▸ **The task**: Count the lines in the data below that contain the word "Where", and give only that number.

● ● ● ●

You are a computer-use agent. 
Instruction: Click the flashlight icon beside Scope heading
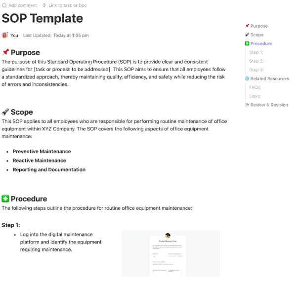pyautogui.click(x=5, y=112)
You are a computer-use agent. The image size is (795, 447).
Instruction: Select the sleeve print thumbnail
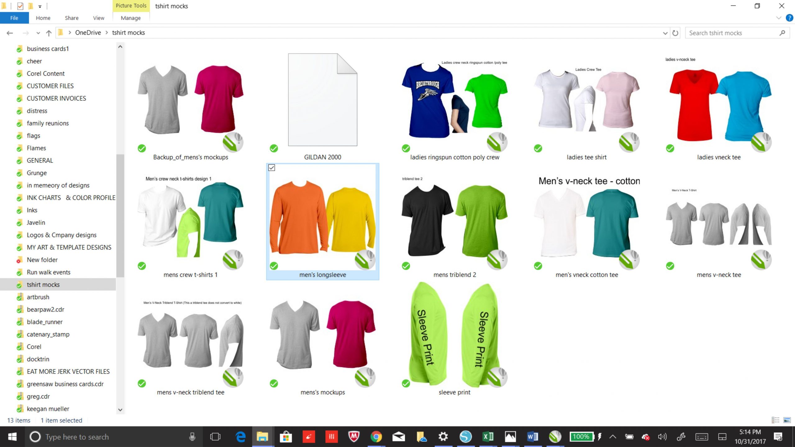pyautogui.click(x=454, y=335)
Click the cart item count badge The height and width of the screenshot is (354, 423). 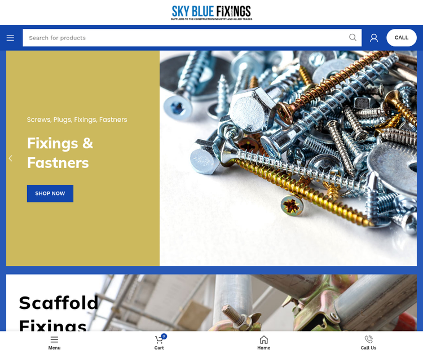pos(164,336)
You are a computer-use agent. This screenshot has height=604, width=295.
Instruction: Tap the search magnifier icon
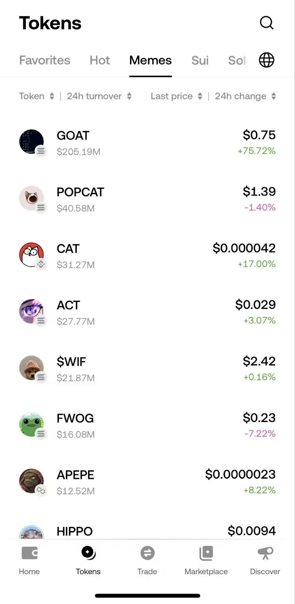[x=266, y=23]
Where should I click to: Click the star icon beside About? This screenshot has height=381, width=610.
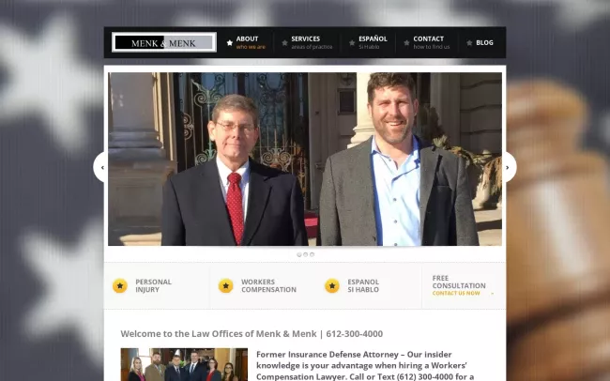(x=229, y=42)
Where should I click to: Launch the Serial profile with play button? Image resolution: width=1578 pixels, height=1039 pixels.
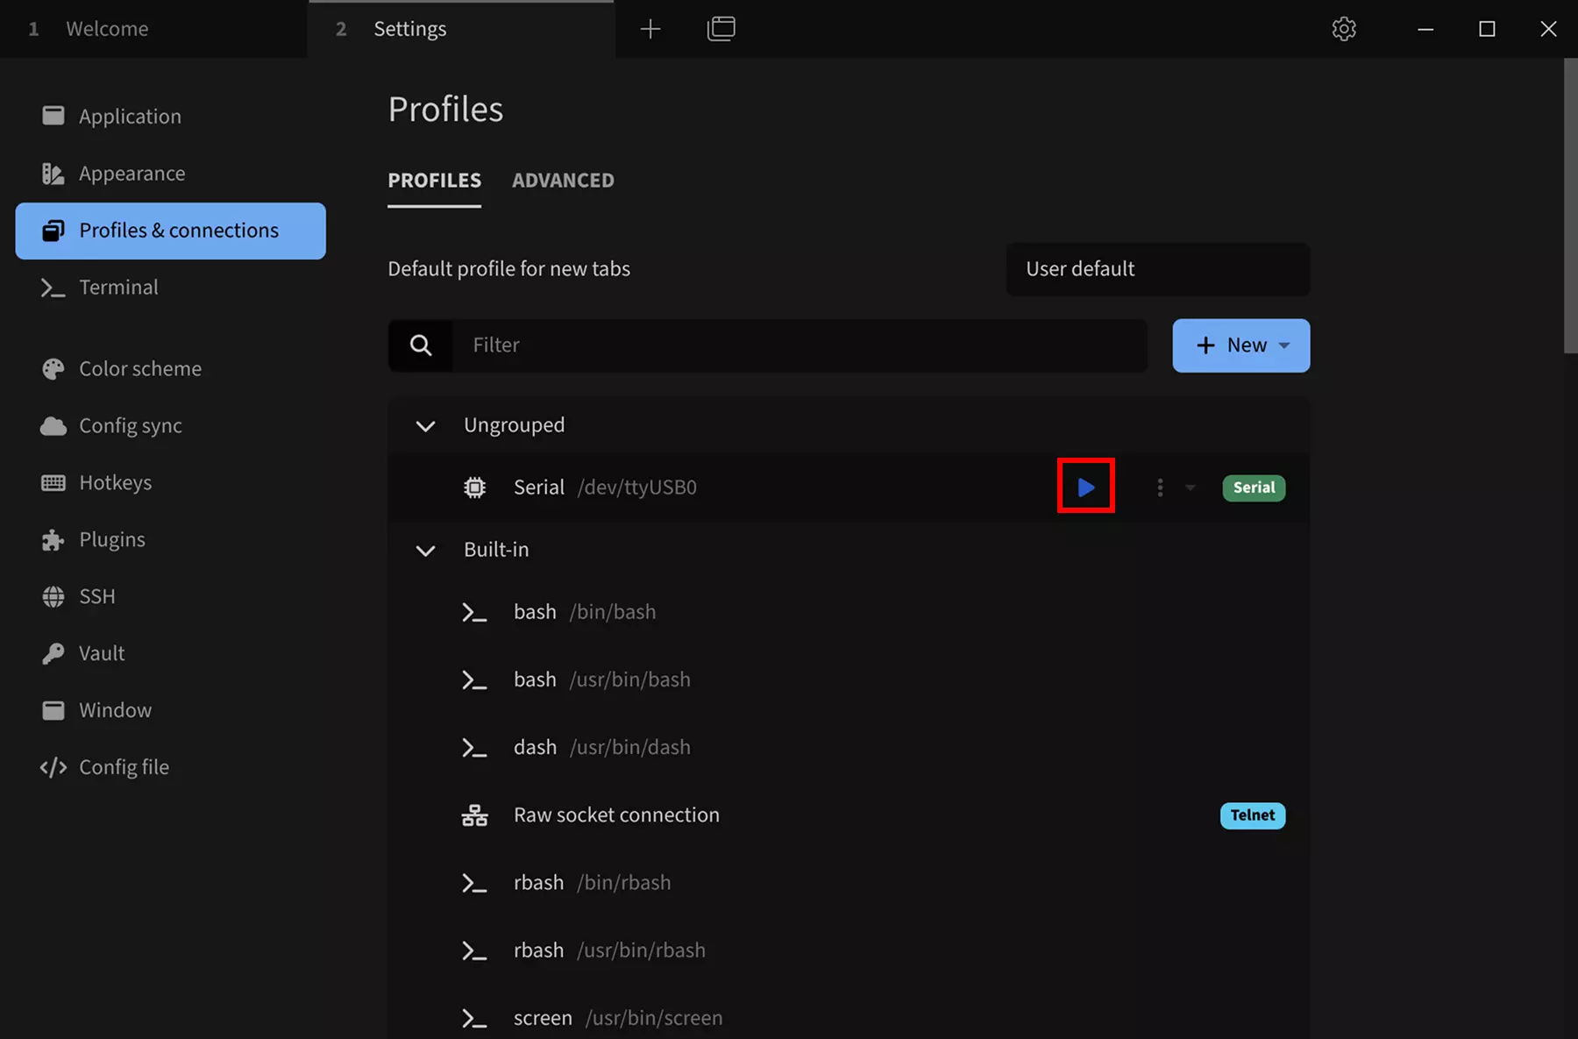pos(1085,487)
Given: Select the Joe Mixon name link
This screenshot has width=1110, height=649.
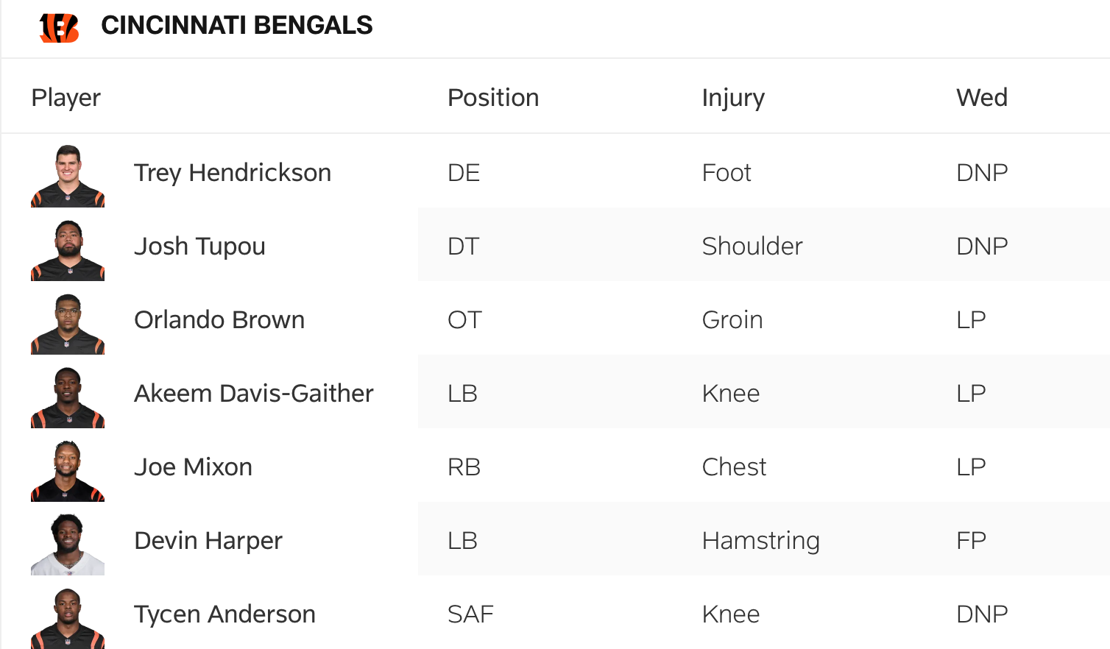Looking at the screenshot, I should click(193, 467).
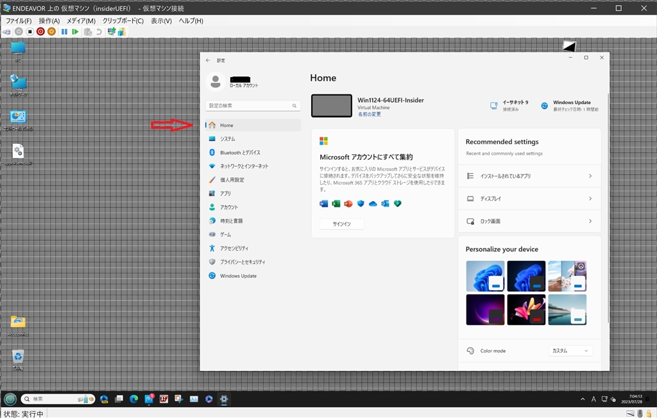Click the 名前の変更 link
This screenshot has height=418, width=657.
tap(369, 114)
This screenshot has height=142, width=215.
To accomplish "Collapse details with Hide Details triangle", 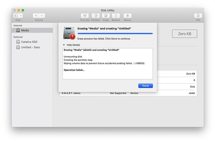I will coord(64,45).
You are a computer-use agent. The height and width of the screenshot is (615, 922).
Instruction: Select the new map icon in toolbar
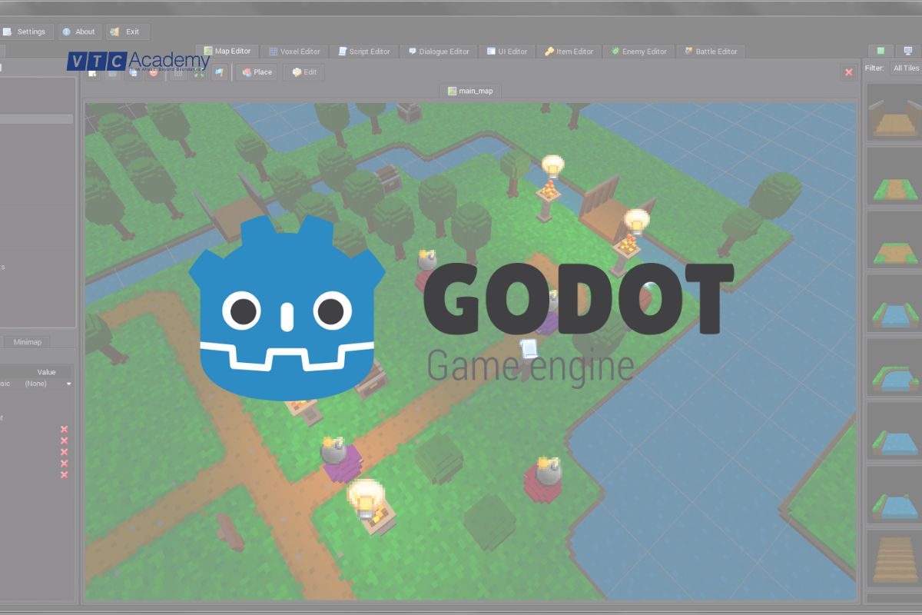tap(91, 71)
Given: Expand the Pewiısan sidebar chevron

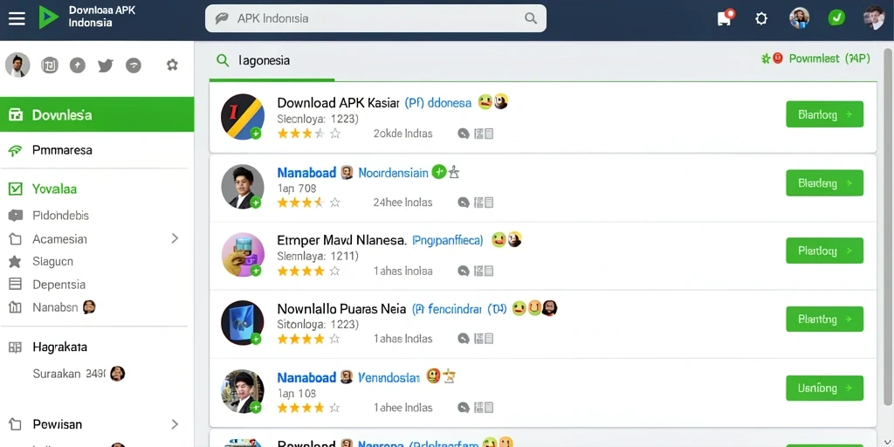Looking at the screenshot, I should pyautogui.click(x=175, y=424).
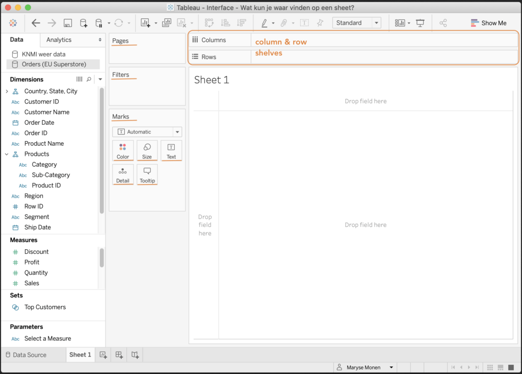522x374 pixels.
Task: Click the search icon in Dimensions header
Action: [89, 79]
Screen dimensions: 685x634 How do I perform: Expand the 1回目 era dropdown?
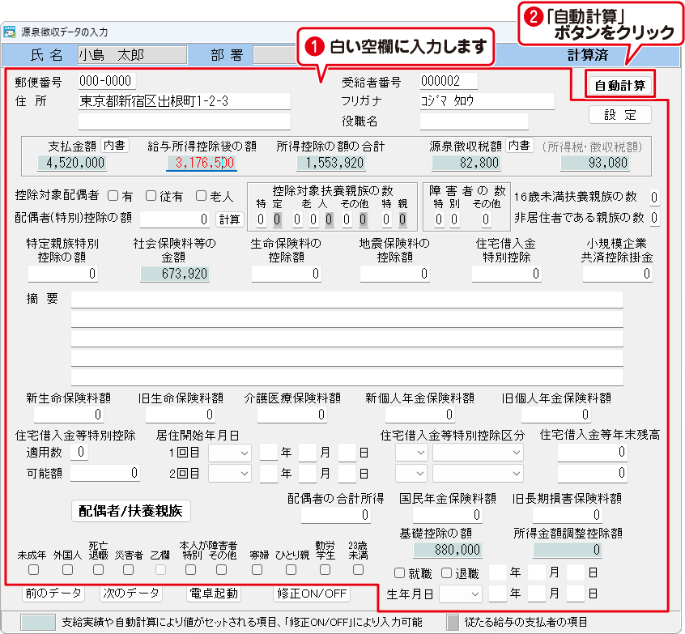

● ● ● ●

▸ **Solved exercise**: 2